Celui qui fut de 1999 à 2008 l’homme fort du Pakistan suite à son coup d’état est aujourd’hui en résidence surveillée, coulant des jours étranges dans sa prison dorée entre l’écriture de ses mémoires et la dégustation de plats préparés par son chef personnel.
Après des années en exil entre Dubai et Londres, Pervez Musharraf était rentré au Pakistan en avril dernier dans le but de participer aux élections générales de mai et de sauver le Pakistan. Malgré les nombreux risques – les Talibans ont juré de l’éliminer et la justice souhaitait l’entendre dans plusieurs affaires – et des sondages le créditant de moins de 5 % des voix, il rentra au Pakistan, abandonnant une vie lucrative faite de conférence pour se relancer en politique. Dés son arrivé, sa candidature avait été jugé inapte par les plus hautes instances électorales du pays et des charges de meurtre ont été retenues contre lui pour la mort de Benazir Bhutto en 2007.
La maison de Chak Shahzad a été déclarée en avril comme une « prison de substitution » par une Cour et depuis, il y est assigné, en détention alors que les affaires contre lui s’accumulent. Son refuge devenu prison avait été commandé en 2006 alors qu’il était au plus fort de son pouvoir. Il souhaitait un endroit où il pourrait échapper aux menaces des extrémistes qui lui en voulaient à mort pour être devenu un allié de Washington dans le sillage du 11 septembre.

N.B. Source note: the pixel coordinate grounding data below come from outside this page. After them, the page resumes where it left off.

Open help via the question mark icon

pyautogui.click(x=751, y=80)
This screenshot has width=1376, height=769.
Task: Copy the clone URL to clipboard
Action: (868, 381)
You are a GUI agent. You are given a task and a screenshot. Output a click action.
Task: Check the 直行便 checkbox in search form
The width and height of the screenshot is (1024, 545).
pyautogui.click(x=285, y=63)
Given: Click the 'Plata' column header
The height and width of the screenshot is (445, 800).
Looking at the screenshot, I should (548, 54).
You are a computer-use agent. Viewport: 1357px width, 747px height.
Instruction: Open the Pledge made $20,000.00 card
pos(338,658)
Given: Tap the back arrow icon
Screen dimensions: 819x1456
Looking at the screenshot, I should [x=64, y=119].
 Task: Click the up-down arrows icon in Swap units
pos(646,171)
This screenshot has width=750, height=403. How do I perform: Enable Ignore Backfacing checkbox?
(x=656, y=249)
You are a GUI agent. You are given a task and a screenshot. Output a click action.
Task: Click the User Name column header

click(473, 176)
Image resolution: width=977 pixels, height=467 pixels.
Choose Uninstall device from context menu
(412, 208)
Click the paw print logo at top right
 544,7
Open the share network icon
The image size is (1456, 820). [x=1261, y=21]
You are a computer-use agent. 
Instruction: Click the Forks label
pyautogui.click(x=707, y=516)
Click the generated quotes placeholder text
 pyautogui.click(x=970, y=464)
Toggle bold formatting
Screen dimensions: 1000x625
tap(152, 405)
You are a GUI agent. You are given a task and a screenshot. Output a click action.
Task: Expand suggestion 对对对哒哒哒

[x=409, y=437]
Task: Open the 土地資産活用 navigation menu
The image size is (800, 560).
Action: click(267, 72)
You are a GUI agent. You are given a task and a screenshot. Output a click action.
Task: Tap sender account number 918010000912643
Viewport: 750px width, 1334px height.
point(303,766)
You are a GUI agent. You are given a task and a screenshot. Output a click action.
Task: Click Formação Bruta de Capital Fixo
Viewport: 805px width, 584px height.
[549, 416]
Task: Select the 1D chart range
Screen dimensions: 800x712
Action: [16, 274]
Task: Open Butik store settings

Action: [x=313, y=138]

Au moment de son départ en exil en 2007, la maison était toujours en construction. « La maison était terminée à 95 % au moment de son départ, mais la première nuit qu’il y passa fut à son retour au Pakistan en avril dernier » explique Hammad Husain, l’architecte. Mr. Husain affirme qu’à l’intérieur de la villa, les murs racontent la carrière de Pervez Musharraf, ce qui inclut des photos du who’s who mondial, des épées, des pistolets et une relique sacrée de la Mecque offerte par le roi d’Arabie Saoudite.
Son personnel de maison raconte que l’ancien président, âgé de 70 ans fait chaque jour plus d’une heure de sport pour s’entretenir le corps, alors qu’il s’affûte l’esprit avec de la lecture et de l’écriture. « Il écrit actuellement un second livre. J’en ai vu le texte. Il écrit de manière soutenu mais il reste encore à faire » raconte son porte-parole officiel, Raza Bokhari. Ce nouveau volume suivra son premier livre, ses mémoires, « The Line of Fire », parus en 2006. Ce livre contera sa vie à partir de 2007, du pic de sa popularité à sa chute, son exil auto-imposé, la formation de son parti politique et son retour au Pakistan.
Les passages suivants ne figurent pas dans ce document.